◆ ACTION ITEM
For this exercise, reproduce the entries below exactly, but only from the line containing "868x276 pixels. How" through the line containing "You are a computer-use", both included.

◆ MATERIAL FOR THE TASK
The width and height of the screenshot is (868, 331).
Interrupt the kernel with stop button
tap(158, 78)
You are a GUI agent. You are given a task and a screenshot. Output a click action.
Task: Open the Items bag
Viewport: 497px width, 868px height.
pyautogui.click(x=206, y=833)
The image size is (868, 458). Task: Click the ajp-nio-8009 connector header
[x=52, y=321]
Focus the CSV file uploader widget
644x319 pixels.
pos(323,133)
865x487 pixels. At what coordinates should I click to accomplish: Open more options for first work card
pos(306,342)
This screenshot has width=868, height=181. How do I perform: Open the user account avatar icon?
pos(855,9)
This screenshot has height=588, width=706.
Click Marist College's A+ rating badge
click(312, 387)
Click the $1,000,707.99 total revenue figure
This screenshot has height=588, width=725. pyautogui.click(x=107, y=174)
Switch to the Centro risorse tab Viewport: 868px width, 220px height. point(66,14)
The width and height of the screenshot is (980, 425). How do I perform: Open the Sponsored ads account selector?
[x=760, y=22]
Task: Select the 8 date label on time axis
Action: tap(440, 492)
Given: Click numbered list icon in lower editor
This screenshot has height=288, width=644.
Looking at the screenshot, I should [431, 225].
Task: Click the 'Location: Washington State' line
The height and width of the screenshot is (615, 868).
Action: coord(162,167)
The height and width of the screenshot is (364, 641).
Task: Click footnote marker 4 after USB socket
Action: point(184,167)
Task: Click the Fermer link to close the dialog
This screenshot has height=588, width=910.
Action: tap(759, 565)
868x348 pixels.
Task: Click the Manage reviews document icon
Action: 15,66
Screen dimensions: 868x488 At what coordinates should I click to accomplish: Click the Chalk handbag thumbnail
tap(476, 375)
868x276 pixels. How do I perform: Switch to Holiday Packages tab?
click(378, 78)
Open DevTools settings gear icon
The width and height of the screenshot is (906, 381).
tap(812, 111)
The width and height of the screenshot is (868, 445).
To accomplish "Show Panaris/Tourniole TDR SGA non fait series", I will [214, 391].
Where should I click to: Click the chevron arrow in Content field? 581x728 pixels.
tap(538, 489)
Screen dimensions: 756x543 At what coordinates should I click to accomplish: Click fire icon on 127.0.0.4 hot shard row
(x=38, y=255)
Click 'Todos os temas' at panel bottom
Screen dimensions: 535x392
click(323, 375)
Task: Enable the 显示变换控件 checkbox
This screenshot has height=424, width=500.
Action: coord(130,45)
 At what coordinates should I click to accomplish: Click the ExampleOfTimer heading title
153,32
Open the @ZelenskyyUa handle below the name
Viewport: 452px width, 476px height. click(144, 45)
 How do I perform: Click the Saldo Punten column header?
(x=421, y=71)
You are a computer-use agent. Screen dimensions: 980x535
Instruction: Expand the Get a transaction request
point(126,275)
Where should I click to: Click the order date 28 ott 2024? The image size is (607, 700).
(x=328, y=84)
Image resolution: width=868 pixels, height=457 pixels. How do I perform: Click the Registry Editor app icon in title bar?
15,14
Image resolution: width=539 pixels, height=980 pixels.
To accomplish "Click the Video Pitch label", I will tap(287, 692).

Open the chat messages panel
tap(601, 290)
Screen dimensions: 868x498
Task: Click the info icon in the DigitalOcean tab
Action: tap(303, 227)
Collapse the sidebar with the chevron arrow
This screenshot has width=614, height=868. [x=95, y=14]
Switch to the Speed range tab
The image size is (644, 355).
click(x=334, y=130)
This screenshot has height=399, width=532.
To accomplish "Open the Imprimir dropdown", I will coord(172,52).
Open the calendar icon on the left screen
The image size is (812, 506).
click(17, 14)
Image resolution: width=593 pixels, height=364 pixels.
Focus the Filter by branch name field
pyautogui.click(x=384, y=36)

◆ TASK RESPONSE
868x276 pixels. How do I perform: Switch to Holiday Packages tab?
click(378, 78)
Open DevTools settings gear icon
The width and height of the screenshot is (906, 381).
tap(812, 111)
The width and height of the screenshot is (868, 445).
To accomplish "Show Panaris/Tourniole TDR SGA non fait series", I will [214, 391].
Where should I click to: Click the chevron arrow in Content field? 581x728 pixels.
tap(538, 489)
Screen dimensions: 756x543 At what coordinates should I click to accomplish: Click fire icon on 127.0.0.4 hot shard row
(x=38, y=255)
Click 'Todos os temas' at panel bottom
Screen dimensions: 535x392
click(323, 375)
Task: Enable the 显示变换控件 checkbox
This screenshot has height=424, width=500.
Action: coord(130,45)
 At what coordinates should I click to accomplish: Click the ExampleOfTimer heading title
153,32
Open the @ZelenskyyUa handle below the name
Viewport: 452px width, 476px height. click(144, 45)
 How do I perform: Click the Saldo Punten column header?
(x=421, y=71)
You are a computer-use agent. Screen dimensions: 980x535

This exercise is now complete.